При этом известии вспыхнули секции, загремели предместья. Коммуна пришла в негодование. Сначала в тюрьму Марата, потом Робеспьера, потом Дантона, потом всех остальных монтаньяров?
На следующий день возбуждение в Конвенте достигло предела. Интересы партийной борьбы диктуют тактику: все за одного! Депутат Дюбуа-Крансе кричит: «Если это письмо преступно, то привлеките меня декретом к суду, потому что я его одобряю».
Депутаты крайне левой вскакивают со своих мест.
– Мы все одобряем его, мы готовы подписать его! Первым к бюро спешит художник Давид. За ним все остальные монтаньяры. Медленно подходит к бюро Робеспьер. Да, единство сейчас крайне необходимо. Но ведь письмо Марата несправедливо! Это же неправда, что Конвент продался Питту. Подписать письмо – значит дискредитировать Конвент в глазах всей Франции. Робеспьер берет перо, обмакивает его в чернила… откладывает перо в сторону и уходит.

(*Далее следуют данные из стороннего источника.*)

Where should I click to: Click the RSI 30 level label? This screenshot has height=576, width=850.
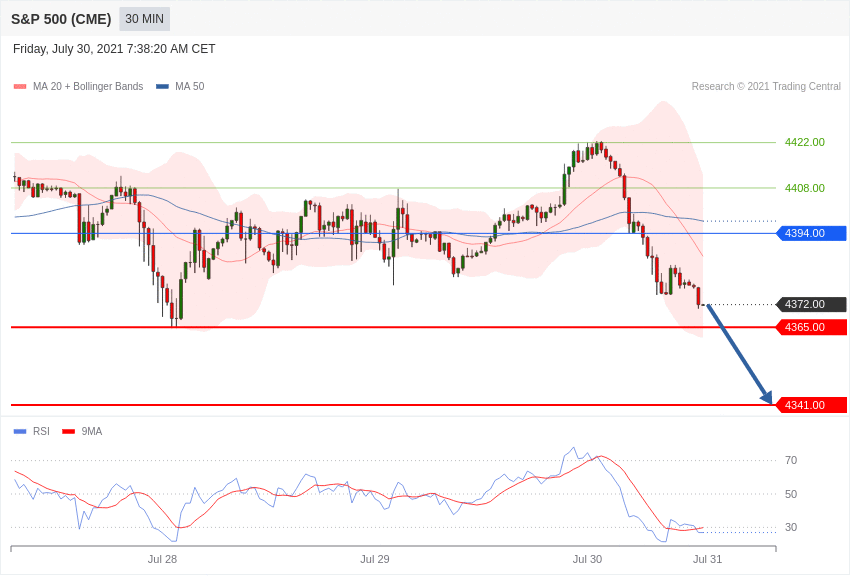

Но он знает, что революционный трибунал, состоящий из людей, близких монтаньярам, оправдает Марата. С какой-то горькой иронией он подумал, что этот суд, эта затея жирондистов теперь сделают Марата самым популярным человеком в Париже.

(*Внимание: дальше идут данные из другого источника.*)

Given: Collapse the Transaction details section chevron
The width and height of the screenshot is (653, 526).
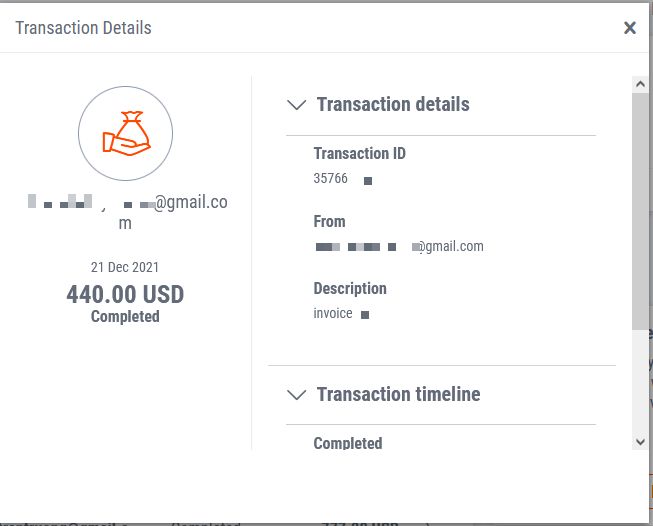Looking at the screenshot, I should [296, 104].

Все произошло именно так, как предвидел Робеспьер.
* * *Дантон, Марат и Робеспьер.
В апреле 93-го года Робеспьер оказался последним в этой троице, так сказать, уже не на второй, а на третьей роли.
Понимать все это было не очень радостно человеку, который привык быть первым. Теперь, конечно, можно предаваться воспоминаниям: мол, было время, когда его слово оказалось решающим, чтобы отправить на гильотину державного монарха, законного короля Франции. Ведь еще четыре года тому назад, когда он вместе с депутатами третьего сословия протискивался в узкую дверь Генеральных штатов, и за этой безликой толпой спесиво наблюдали разряженные вельможи, – мог ли кто-нибудь тогда предположить, что к словам одного из них, никому не известного Робеспьера, будет прислушиваться вся страна, что его мысль будет определять политику Франции? И даже в трудное для Робеспьера время, когда Луве напал на него со своими яростными обвинениями, эта оголтелая злоба была почетна для Робеспьера, ибо все тогда понимали, что Луве обвиняет не Робеспьера – человека (хотя формально это выглядело так) – в лице Робеспьера обвинялась революция. Да, конечно, можно было предаваться воспоминаниям…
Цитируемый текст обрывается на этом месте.